關鍵字:英國 晶圓廠 半導體 電子產業 芯片設計
詳細的原因是很復雜的,但講得太籠統又恐怕有缺失;筆者將以一個1984年出道的中立觀察者角度來談英國電子產業。英國半導體晶圓廠不興盛的主要原因,是第二次世界大戰讓美國成為世界經濟強權,在1950到1960年代初對英國國力產生嚴重沖擊,影響甚至持續到今日。另一個原因則是,與科學領域相較,英國的人文藝術發展歷史更悠久。
我認為癥結點在于科技并不足以代表英國的政治與經濟成就,但也許這只是我的個人觀點。在遙遠的過去,英國企業的擁有者與經營團隊,通常都沒有科技背景;諸如ARM、Wolfson、CSR、Vodafone等數家表現出色的公司,都是比較近期才誕生的例外。

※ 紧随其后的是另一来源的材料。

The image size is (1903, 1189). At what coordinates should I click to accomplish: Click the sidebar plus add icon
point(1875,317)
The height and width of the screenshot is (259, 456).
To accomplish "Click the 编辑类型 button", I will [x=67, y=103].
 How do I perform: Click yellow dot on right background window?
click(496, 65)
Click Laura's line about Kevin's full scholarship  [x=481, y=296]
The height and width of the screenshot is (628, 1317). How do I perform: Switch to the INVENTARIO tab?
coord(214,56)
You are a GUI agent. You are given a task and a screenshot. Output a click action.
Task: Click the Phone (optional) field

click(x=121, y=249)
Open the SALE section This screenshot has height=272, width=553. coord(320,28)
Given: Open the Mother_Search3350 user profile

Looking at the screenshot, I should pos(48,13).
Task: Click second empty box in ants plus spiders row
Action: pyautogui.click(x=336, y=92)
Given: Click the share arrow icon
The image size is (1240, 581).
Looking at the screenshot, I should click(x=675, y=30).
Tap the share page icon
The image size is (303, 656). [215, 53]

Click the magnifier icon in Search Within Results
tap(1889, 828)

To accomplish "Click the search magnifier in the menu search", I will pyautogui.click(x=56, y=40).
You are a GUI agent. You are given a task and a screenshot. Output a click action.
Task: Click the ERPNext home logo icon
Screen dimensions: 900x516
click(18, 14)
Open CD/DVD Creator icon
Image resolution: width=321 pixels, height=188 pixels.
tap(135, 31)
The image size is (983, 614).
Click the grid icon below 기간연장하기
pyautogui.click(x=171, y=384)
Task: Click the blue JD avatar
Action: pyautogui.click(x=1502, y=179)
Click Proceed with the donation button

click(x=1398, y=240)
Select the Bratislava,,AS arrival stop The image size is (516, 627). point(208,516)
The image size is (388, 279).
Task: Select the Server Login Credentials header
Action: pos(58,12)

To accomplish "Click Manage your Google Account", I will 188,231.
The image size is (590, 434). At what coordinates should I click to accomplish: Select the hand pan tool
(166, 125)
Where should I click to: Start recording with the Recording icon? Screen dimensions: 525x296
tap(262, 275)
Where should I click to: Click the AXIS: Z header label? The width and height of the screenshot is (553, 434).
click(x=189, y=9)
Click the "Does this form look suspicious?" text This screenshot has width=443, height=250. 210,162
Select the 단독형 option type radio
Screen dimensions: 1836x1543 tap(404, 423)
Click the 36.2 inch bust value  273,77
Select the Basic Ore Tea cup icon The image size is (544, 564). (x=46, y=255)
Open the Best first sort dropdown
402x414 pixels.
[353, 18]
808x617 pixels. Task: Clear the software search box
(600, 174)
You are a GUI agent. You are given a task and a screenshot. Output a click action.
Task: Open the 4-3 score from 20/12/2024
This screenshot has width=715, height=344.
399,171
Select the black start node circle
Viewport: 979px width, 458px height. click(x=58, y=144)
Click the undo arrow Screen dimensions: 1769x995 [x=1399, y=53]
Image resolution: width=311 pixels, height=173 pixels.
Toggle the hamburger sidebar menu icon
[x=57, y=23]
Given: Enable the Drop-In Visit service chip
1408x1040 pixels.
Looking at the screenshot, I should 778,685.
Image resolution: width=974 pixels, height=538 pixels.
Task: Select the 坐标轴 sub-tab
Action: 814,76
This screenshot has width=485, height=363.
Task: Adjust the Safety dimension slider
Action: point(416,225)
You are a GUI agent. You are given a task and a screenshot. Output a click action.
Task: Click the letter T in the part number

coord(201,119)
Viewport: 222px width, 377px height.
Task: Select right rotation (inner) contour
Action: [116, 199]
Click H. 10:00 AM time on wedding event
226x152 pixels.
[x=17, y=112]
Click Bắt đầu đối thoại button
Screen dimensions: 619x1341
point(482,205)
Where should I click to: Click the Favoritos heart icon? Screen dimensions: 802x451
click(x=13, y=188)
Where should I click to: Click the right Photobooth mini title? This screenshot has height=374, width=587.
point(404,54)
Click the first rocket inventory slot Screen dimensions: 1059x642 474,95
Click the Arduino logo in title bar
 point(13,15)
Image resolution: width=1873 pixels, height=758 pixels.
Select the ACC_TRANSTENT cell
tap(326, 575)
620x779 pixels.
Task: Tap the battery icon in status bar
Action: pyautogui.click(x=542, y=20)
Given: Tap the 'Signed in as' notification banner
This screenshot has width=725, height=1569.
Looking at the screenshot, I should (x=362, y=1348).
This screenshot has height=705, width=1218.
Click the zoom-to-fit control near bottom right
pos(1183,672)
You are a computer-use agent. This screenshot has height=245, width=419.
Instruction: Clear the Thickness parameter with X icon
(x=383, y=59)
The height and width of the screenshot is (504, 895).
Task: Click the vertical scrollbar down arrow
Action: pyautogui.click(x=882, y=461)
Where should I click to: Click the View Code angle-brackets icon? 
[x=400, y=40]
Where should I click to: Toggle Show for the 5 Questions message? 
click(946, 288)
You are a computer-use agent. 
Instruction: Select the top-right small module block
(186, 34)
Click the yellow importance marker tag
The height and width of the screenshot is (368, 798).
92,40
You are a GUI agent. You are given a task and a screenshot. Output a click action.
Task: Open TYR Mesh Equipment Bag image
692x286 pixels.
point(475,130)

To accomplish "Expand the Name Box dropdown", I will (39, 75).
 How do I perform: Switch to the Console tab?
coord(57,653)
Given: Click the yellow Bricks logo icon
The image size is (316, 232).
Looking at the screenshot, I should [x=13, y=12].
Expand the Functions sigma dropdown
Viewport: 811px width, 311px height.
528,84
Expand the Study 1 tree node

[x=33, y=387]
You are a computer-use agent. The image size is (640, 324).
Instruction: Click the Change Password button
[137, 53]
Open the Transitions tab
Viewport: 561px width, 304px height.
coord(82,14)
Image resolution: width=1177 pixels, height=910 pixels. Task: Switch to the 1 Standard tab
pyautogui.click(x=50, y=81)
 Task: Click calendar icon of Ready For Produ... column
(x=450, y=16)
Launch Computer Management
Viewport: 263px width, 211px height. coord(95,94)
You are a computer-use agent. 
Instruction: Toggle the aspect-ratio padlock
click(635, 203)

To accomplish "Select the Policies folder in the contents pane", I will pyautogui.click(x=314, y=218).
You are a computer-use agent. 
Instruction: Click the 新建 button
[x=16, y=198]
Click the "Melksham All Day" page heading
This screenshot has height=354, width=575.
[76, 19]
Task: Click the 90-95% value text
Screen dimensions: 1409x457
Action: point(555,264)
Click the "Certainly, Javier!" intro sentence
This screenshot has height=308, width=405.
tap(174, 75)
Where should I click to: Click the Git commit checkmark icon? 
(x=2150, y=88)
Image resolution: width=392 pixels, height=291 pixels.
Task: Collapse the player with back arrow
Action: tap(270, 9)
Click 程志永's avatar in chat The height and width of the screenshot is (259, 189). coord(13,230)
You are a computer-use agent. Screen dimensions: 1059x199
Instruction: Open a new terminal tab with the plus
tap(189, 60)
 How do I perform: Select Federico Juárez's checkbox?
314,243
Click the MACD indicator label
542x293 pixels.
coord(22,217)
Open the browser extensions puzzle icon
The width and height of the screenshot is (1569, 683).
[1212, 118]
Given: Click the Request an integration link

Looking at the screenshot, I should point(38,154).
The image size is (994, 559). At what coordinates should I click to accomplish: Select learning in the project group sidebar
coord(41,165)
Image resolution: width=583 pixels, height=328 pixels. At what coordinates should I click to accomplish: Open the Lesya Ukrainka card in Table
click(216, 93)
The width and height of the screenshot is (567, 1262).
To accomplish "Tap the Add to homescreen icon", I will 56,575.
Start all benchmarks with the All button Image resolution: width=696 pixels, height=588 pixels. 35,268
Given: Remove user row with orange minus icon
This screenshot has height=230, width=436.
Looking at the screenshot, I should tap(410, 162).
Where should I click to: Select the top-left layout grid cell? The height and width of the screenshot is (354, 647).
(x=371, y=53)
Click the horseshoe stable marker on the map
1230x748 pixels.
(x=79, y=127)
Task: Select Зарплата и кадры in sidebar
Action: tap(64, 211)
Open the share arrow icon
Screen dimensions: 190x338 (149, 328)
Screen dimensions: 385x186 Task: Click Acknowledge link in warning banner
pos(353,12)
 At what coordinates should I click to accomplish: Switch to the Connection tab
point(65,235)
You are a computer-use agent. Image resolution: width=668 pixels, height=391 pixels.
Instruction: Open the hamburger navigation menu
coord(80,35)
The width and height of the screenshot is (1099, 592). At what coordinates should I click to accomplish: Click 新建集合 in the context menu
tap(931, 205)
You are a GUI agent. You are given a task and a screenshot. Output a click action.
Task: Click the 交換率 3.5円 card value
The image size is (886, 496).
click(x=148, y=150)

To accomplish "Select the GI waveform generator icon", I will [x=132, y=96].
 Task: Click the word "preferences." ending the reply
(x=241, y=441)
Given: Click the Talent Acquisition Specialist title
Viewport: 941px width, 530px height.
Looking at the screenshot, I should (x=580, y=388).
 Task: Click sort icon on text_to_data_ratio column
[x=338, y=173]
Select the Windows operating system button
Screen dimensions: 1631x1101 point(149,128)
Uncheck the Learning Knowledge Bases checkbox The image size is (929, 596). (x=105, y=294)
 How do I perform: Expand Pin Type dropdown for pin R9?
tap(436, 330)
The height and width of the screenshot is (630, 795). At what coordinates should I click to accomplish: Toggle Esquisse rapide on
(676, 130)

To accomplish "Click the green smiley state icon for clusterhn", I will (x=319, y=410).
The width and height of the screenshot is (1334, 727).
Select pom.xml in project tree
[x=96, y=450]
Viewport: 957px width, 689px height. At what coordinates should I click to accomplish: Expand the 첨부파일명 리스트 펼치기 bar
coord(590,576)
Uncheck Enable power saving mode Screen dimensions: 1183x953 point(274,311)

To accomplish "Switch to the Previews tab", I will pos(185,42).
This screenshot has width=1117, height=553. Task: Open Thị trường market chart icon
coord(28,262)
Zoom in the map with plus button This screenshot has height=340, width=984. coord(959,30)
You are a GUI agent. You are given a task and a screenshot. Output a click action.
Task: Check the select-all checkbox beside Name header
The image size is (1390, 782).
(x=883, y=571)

回溯到1960年代,英國的科技公司管理階層都把工程師當成奴工般對待,不需要也不應該支付太高的薪資;這種“將就湊合著用(make do and mend)”的心態是第二次世界大戰的遺毒,而且英國許多電子公司還是以早期對電子業有所需求的軍事防衛應用為主。這類公司通常會有以下缺點:
1. 不具備國際競爭力;
2. 無法支應電子產業所需的、不斷升高的營運成本;
3. 吝嗇而且眼界狹隘。
在1960與1970年代,當面臨“該花費數百萬英鎊競逐薄膜單石集成電路(thin-film monolithic integrated circuits)?”,還是“只花數千英鎊來生產厚膜混合IC與PCB?”的抉擇時,英國大大小小的電子業高層都選擇后者,只看到成本沒看到兩者間的其它差異性。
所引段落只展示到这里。